A more comprehensive shared services model based on the 2012 Skehill review is on the table for the Federal Court, National Native Title Tribunal, Family Court and Federal Magistrates Court, which may soon have formal sharing arrangements in place for human resources, finance and information technology functions.
The Courts and Tribunals Legislation Amendment (Administration) Bill 2012, which received assent on 12 March 2013, will merge the Family Court and Federal Magistrates Court into one FMA Act agency, and the National Native Title Tribunal and Federal Court into another agency. While addressing many of the recommendations made in Stephen Skehill’s Strategic Review of Small and Medium Agencies in the Attorney-General’s Portfolio, this alone falls somewhat short of the full extent of changes suggested by the report.
Skehill suggested that the Government retain the option of merging all administrative functions of the Federal Court, Family Court, Federal Magistrates Court and the soon-to-be-established Military Court if this initial consolidation does not adequately achieve efficiencies, opening up the possibility of more extensive shared services arrangements in the Attorney-General’s Portfolio.
Corporate services included by Skehill in the minimum level of integration under the Bill are:
- Payroll functions;
- IT support including procurement of platforms and architecture;
- Case management;
- Records management; and
- Finance processing and management.
The Bill’s consolidation of the National Native Title Tribunal and Federal Court into a single agency with consolidated administrative services is expected to generate savings of $19 million over four years.
Under the Bill, the Courts will be merged into new agency with a single budget appropriation, increasing efficiency and eliminating the cost of duplicate accounting records and audit committees, which Skehill estimates to be around $1 million per annum.

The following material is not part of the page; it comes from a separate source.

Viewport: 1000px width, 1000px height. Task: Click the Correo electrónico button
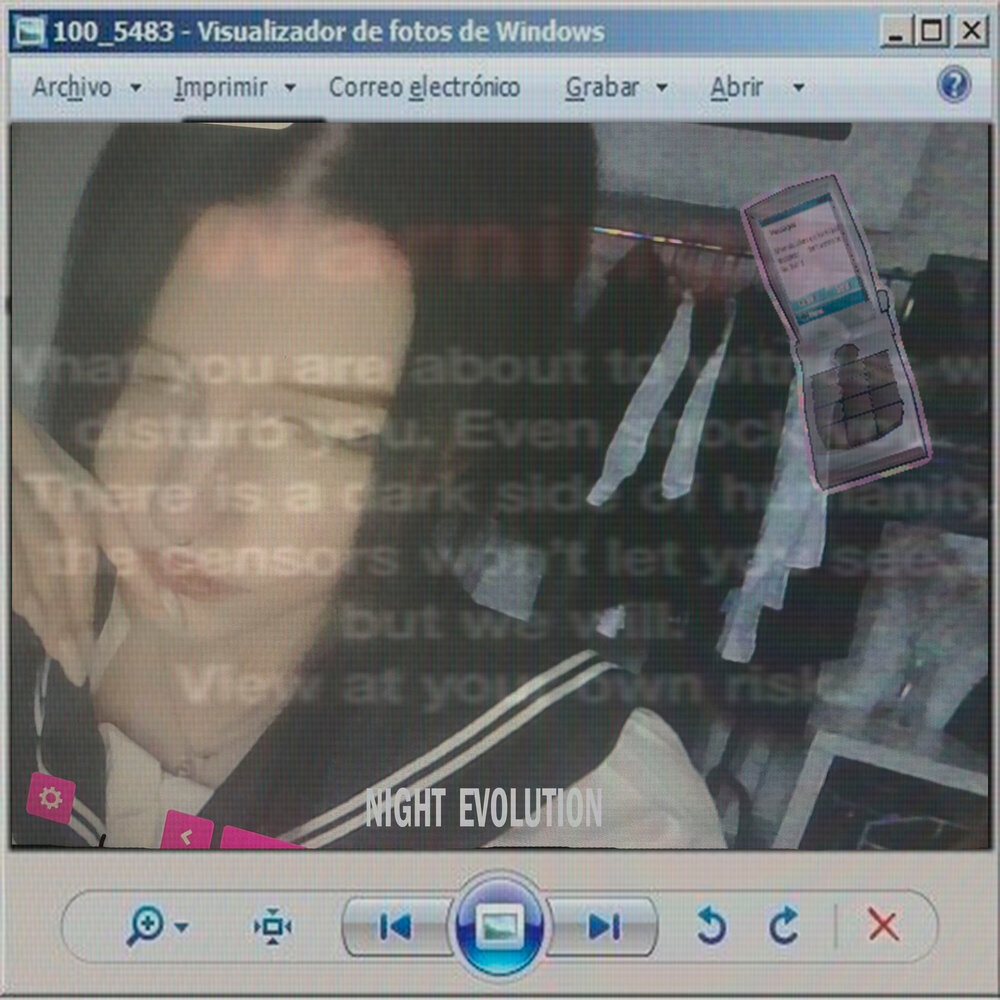(424, 88)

The Bill will formalise shared services arrangements currently in place between the Family Court and Federal Magistrates Court (soon to be the Federal Circuit Court of Australia) by integrating them into a single agency. The two Courts have already merged all corporate and administrative services and appointed a single Chief Executive Officer (CEO) since November 2008, saving $7.8 million over four years.
The Family Court, which provides services to itself and the Federal Magistrates Court, has signed around $39 million worth of ICT contracts since 2008, according to Intermediumdata. Ongoing service deals include an outsourced payroll arrangement with Aurion until May 2013, and an IP video conferencing solution provided by ServicePoint until 2016. Telecommunications services are procured under an ongoing arrangement between the Family Court and VoIP, which will expire in November 2014. The Family Court has similar arrangements with IBSAV for video conferencing systems (expiring in September 2013), Kyocera Mita for major office machines (expiring in June 2014), IBM for data network equipment (expiring March 2016), and an ICT labour hire panel (expiring in June 2013).
The Skehill review opens up the possibility of the Courts sourcing corporate services such as personnel and financial processing from the Attorney-General’s Department. However, the review recommends case-by-case testing as this arrangement may not be economical due to departmental systems potentially being more complex than those required by the Courts.
These shared services measures are part of the $38 million federal court reform package announced in September 2012, which also includes the establishment of a Military Court of Australia and increased transparency in the complaints process.
The Skehill review recommends that the new Military Court be integrated with the Federal Court as a single FMA Act agency with joint administrative systems.
The Attorney-General’s Department has commissioned two consultancies of its shared services since July 2012. One was due to be completed on 28 February 2013, and the other is ongoing and due at the end of March.
The implementation of ICT shared service arrangements at a Federal level has largely been limited to specific ICT infrastructure management services such as Secure Internet Gateways to date.